Hopefully with the new treaty, if the US actually pulls its finger out and implements their side of it this time, it might make cloud a viable option.

E.g. my boss was preparing a short film of our production process with a supplier’s tools, which would be shown to management at another of our production facilities, who are considering taking on the same tools. There were people in the video he took and he wanted to edit the segments together and remove a couple of scenes that weren’t necessary. Something Windows Moviemaker would have been perfect for, but he has a Windows 11 PC with ClipChamp. He tried removing the PC from the network, to test, but ClipChamp stopped working, because it is cloud only and, because the video included actual persons, he could not upload the video to ClipChamp’s cloud for processing, because it would be transferred to the USA (or rather, there is no guarantee that the video would remain on EU servers for the processing).

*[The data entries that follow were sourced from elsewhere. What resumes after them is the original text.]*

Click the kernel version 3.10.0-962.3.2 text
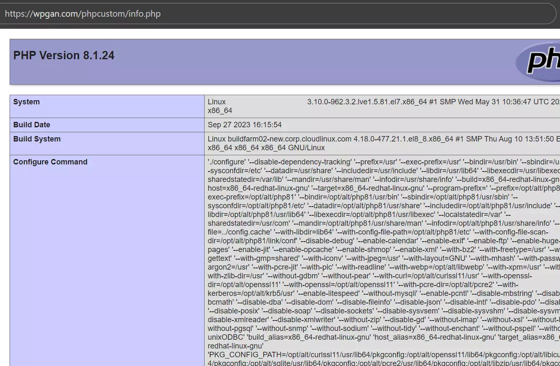The image size is (560, 366). tap(332, 102)
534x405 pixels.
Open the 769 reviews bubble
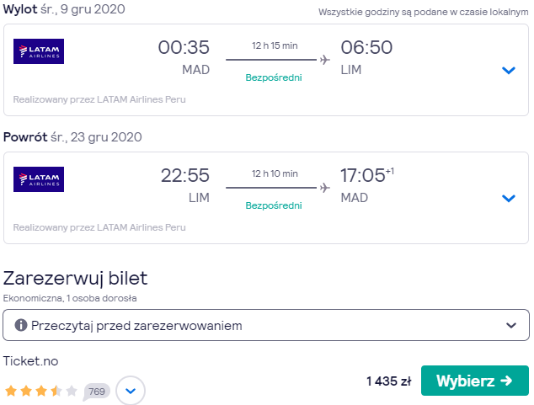click(x=97, y=392)
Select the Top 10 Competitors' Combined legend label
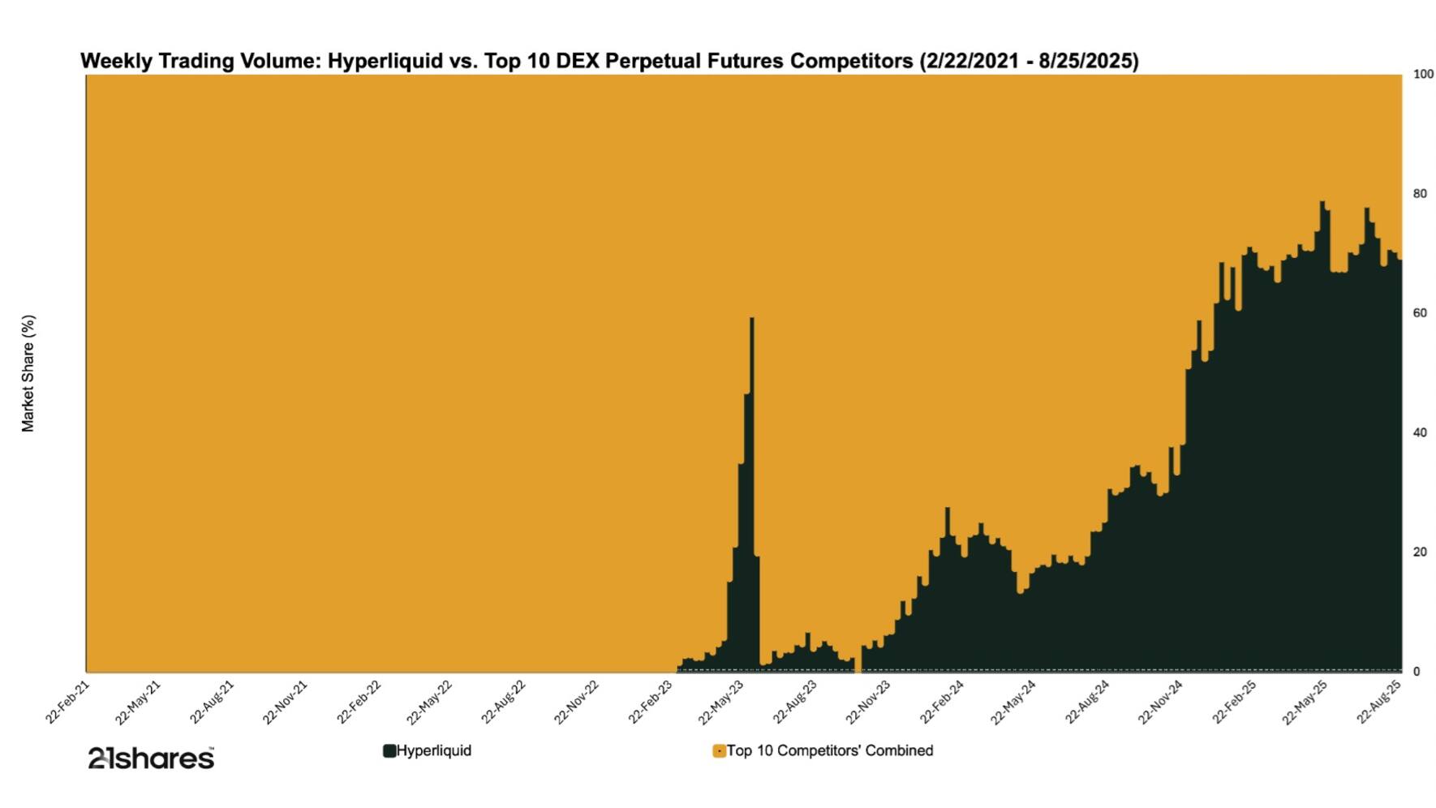1436x808 pixels. [x=830, y=751]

In the end, he had to run up a VM with an older version of Windows, just to edit the film clips together.

This is one of the reasons why the rush to the cloud, especially on the client side from Microsoft and its server business, is such a pain. Because we cannot store the data on Microsoft’s (or Google’s or Amazon’s) services legally (or any European cloud provider, who does business in the USA, for that matter), the only option is local processing and locally stored (within the company network) data.

Some companies do take the risk of using cloud services, but if they are caught in a situation where the cloud provider was handed a National Security Letter and handed their data over without informing the company, the company would be liable under GDPR for fines of 20M€ or 4% of global turnover for failure to report a data breach to the Data Protection Commissioner within 48 hours of the cloud provider getting the NSL and handing the data over.